--- WHAT THIS TASK INVOLVES ---
All of the records should be reproduced word for word, but no images may appear in the copy.

--- MATERIAL FOR THE TASK ---

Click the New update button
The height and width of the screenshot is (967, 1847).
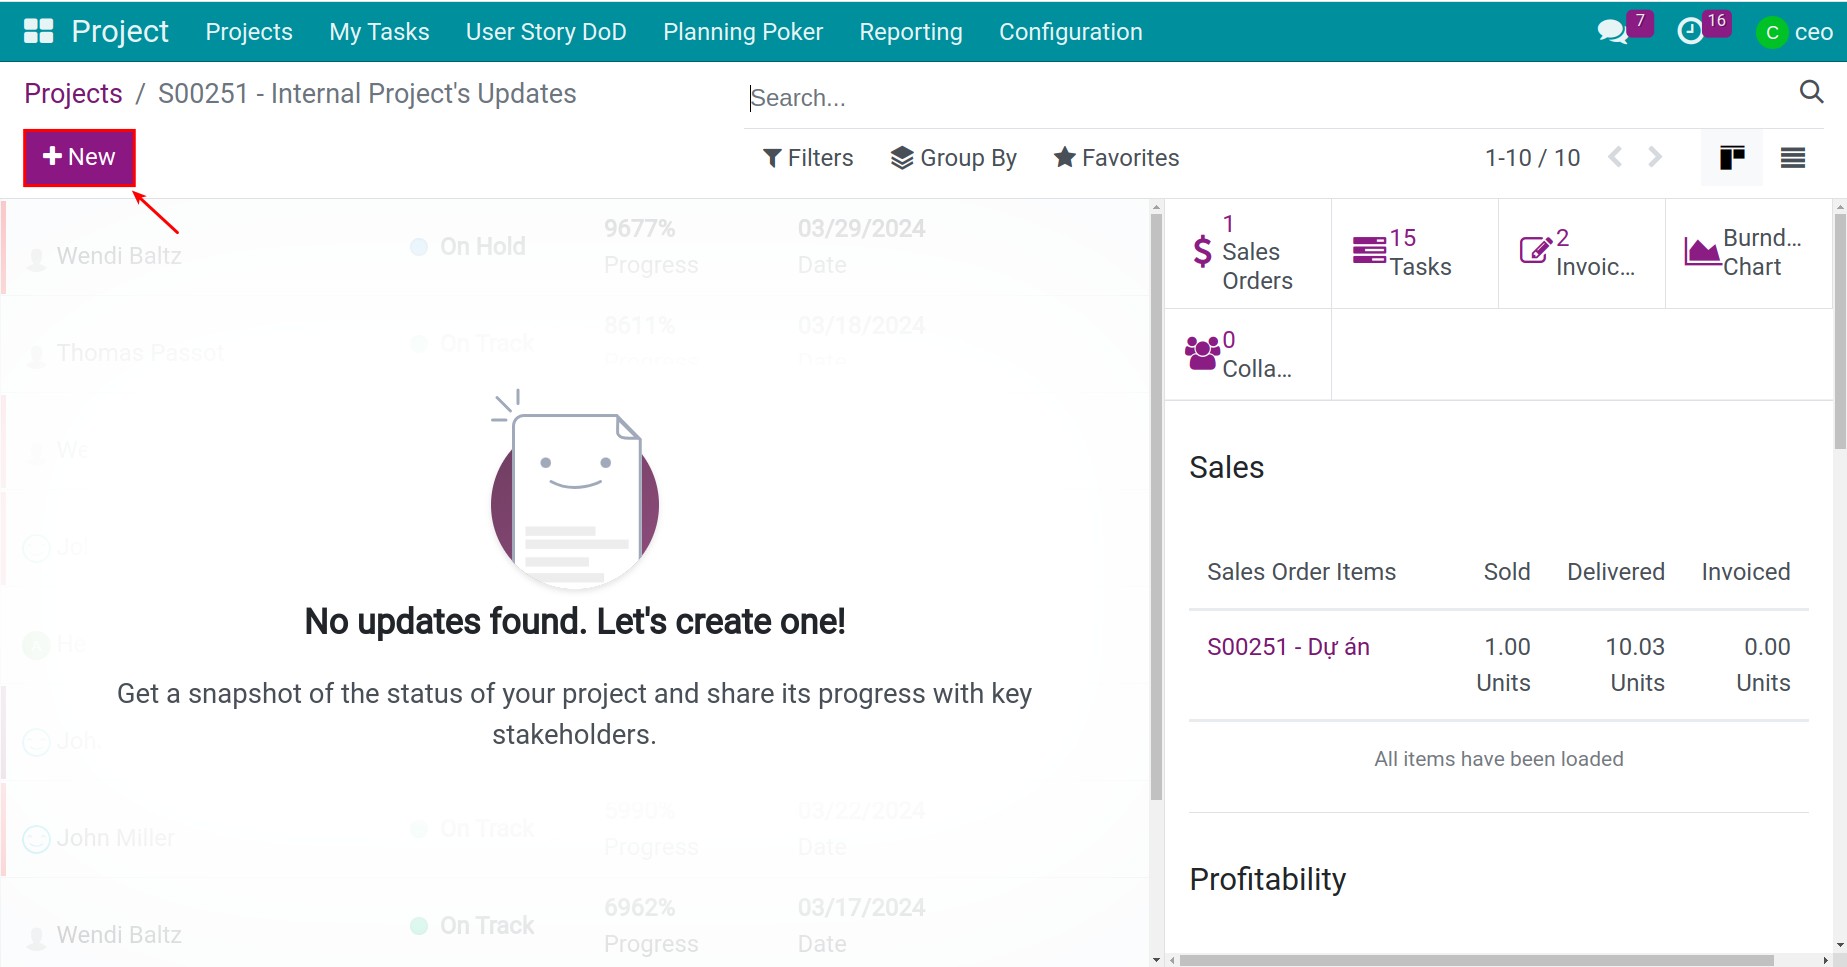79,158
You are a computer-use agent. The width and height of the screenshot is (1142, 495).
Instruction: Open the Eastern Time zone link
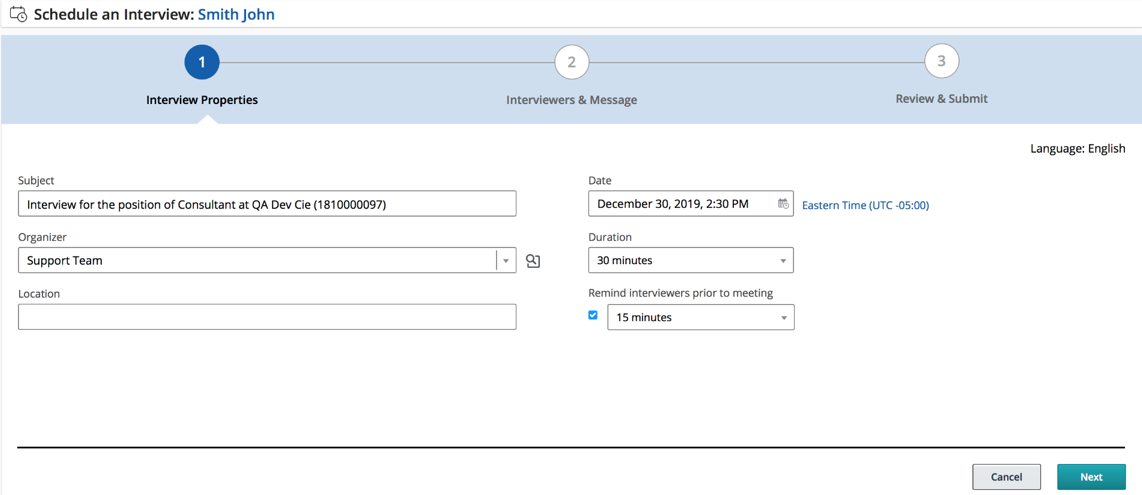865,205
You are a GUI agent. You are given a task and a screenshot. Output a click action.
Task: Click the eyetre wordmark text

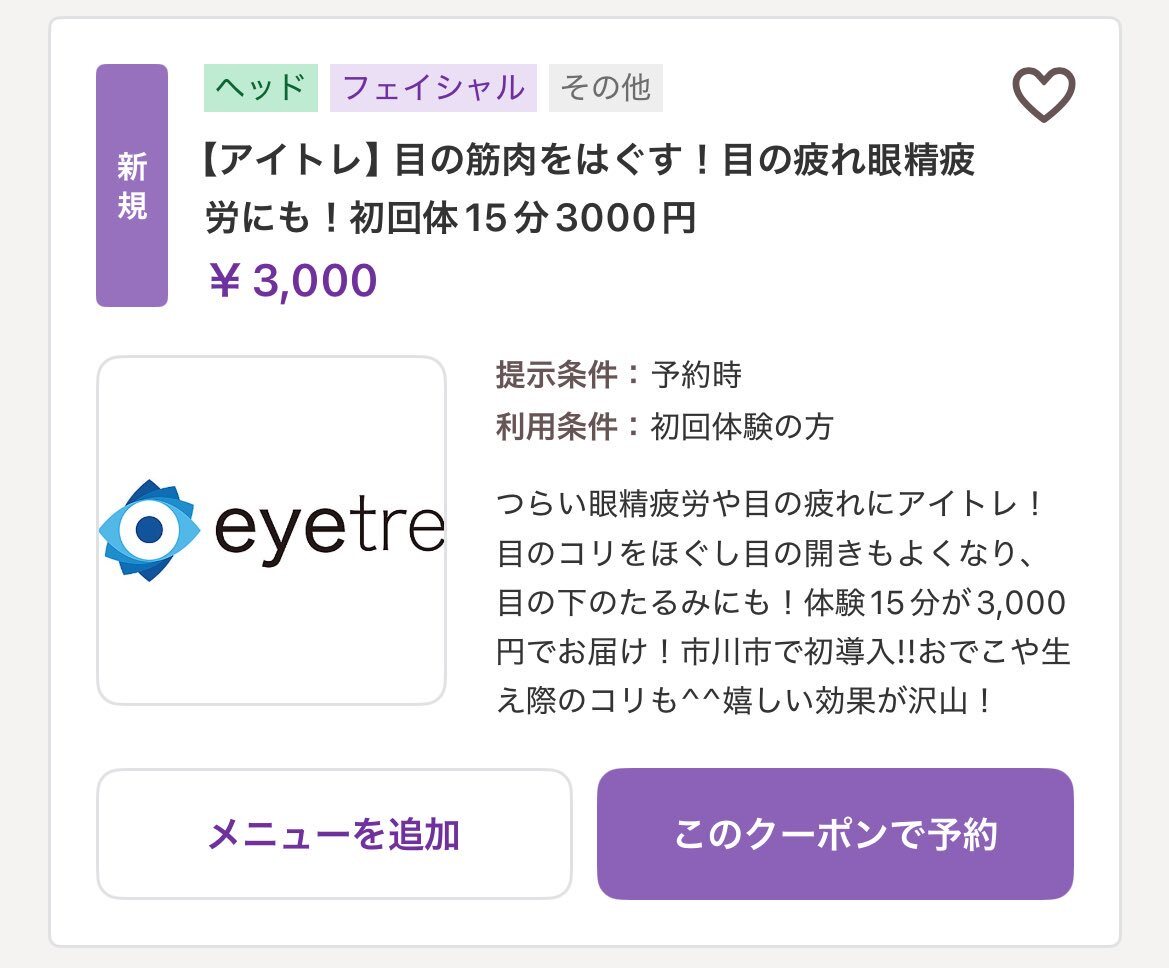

--- RESPONSE TO THE EXERCISE ---
Click the New update button
The height and width of the screenshot is (967, 1847).
79,158
You are a computer-use agent. The width and height of the screenshot is (1142, 495).
Instruction: Open the Eastern Time zone link
865,205
You are a GUI agent. You are given a task and a screenshot. Output a click action.
Task: Click the eyetre wordmark text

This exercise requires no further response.